Effects of crop rotation and organic fertilization on microbial biomass and enzyme kinetics in a long-term stockless/veganic field experiment

We need to radically transform our food and agriculture system to stay within the planetary boundaries. Sustainably increasing plant production while substantially reducing animal production unveils the need of alternatives to both chemical-based conventional and animal-based organic agriculture. In stockless farming systems, legume–grass mixtures provide no direct economic return; therefore, their proportion in crop rotations is often reduced. As a result, stockless farming is often considered challenging in terms of long-term soil fertility and plant nutrition, although research on this topic is rare. To address the specific challenges faced by veganic and stockless organic farming, a long-term field experiment was established in 2017 in Hesse, Germany, in which one veganic and two stockless organic farm systems differing in crop rotation, each combined with three fertilization systems, are compared to a mixed farm system with three livestock density levels. All systems also include an unfertilized control treatment, in which legume–grass mixtures are mulched. This experiment provides a unique basis for analyzing the long-term effects of different management and fertilization strategies on soil biogeochemical processes in detail.

Here, we aimed to study the effects of (stockless/veganic) crop rotation and organic fertilization on microbial biomass and enzyme kinetics. For this purpose, we collected soil samples from the topsoil (0-30 cm) after the harvest of potatoes in all 16 treatments in the second crop rotation of the experiment (8 years after experimental setup). We analyzed the soil microbial biomass by chloroform fumigation extraction, as well as the enzyme kinetics (V_max, K_m) of β-1,4-glucosidase (C cycle), β-1,4-N-acetylglucosaminidase, leucine aminopeptidase (N cycle), and phosphomonoesterase (P cycle) by microplate assays with fluorogenic substrates.
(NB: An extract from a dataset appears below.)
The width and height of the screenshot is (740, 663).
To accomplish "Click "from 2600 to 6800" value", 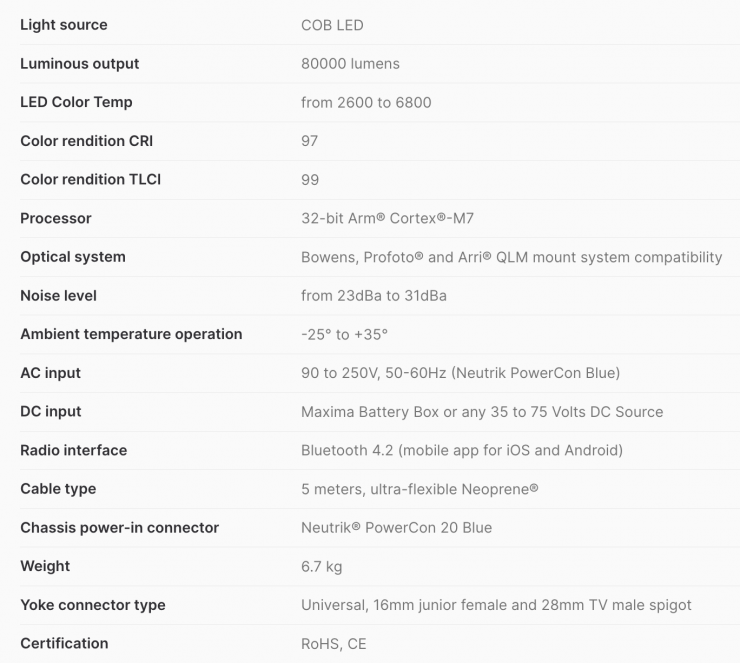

First results indicate that a stockless farming system, aiming at maximizing economic returns by prioritizing high-value root crops and cereals, shows a higher microbial N limitation than stockless farming systems aiming at increasing soil fertility or following veganic growing principles. Enzyme kinetics are generally more influenced by fertilization treatments than by farm types. Especially in the vegan farm type, V_max of β-1,4-glucosidase, β-1,4-N-acetylglucosaminidase, and phosphomonoesterase differed significantly between the fertilization treatments (comparing compost, cut and carry, and silage).

Taken together, microbial biomass and enzyme kinetics are dependent on fertilization type, but less on farm type/crop rotation. Stockless/veganic and mixed farms do not differ significantly at first glance, especially if the stockless/veganic farms work towards maintaining and/or increasing soil fertility.